An afternoon bike ride to revitalise the legs… off down around the bay. Since the St. Kilda festival was on today we tried our best to avoid that part of Beach Road, and took a short-cut down Chapel street. Short cuts down Chapel street have their own challenges, bumper-to-bumper traffic, jay-walking pedestrians and randomly opening car doors for a start. We made it though, and headed off down towards Ricketts point. Unfortunately the wind picks up in the afternoon so the ride down was into a salty, sandy head-wind.

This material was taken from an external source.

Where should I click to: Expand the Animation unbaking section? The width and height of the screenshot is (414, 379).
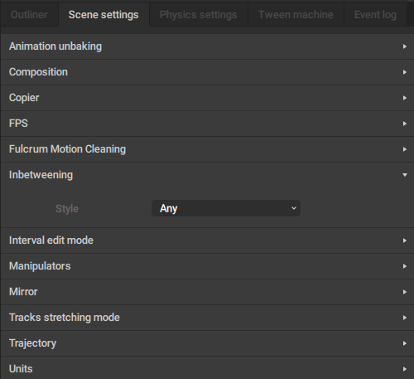coord(207,46)
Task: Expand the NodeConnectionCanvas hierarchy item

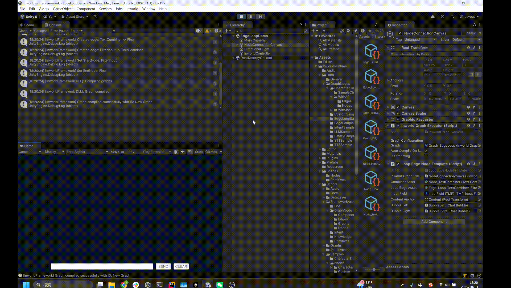Action: point(237,45)
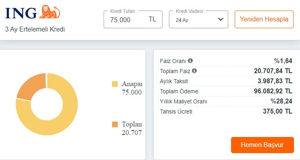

I don’t know why, but we stopped at Ricketts Point café for coffee and cake. It doesn’t seem to matter how often I tell myself not too, eventually I visit and give them yet another chance, and every time they manage to stuff things up with slow service, poor quality coffee, high-prices, and all the other ills that afflict a café in a tourist spot that employs a myriad of minimum wage-earning teenagers.
At least the ride home made up for it. The southerly had increased even more by the time we left, making for a very brisk trip back up around the bay. Then came the fun of negotiating an even more choked Chapel street, the trams along there are meant to be half an hour apart, but we managed to pass two of them in five minutes, wedged into the cars.
Dinner at Silvio’s; I don’t know why we bother looking at the menu. It always ends up being “a large Silvio’s special and two glass of red wine.” Quick as ever, fresh and tasty as ever. Silvio’s on a Sunday night is always full, seems that half the suburb comes in for dinner.
Then off to the Botanic Gardens for tonight’s Moonlight Cinema showing. After marvelling at the bats as they all started to leave their roosts, we sat down to watch Withnail and I. Its an old favourite. So bleak, so British… I hadn’t realised the last few times I’d seen it how they seem to only have half a dozen 1960’s cars, and just keep recycling them in the driving scenes — it looks really obvious once I’d noticed.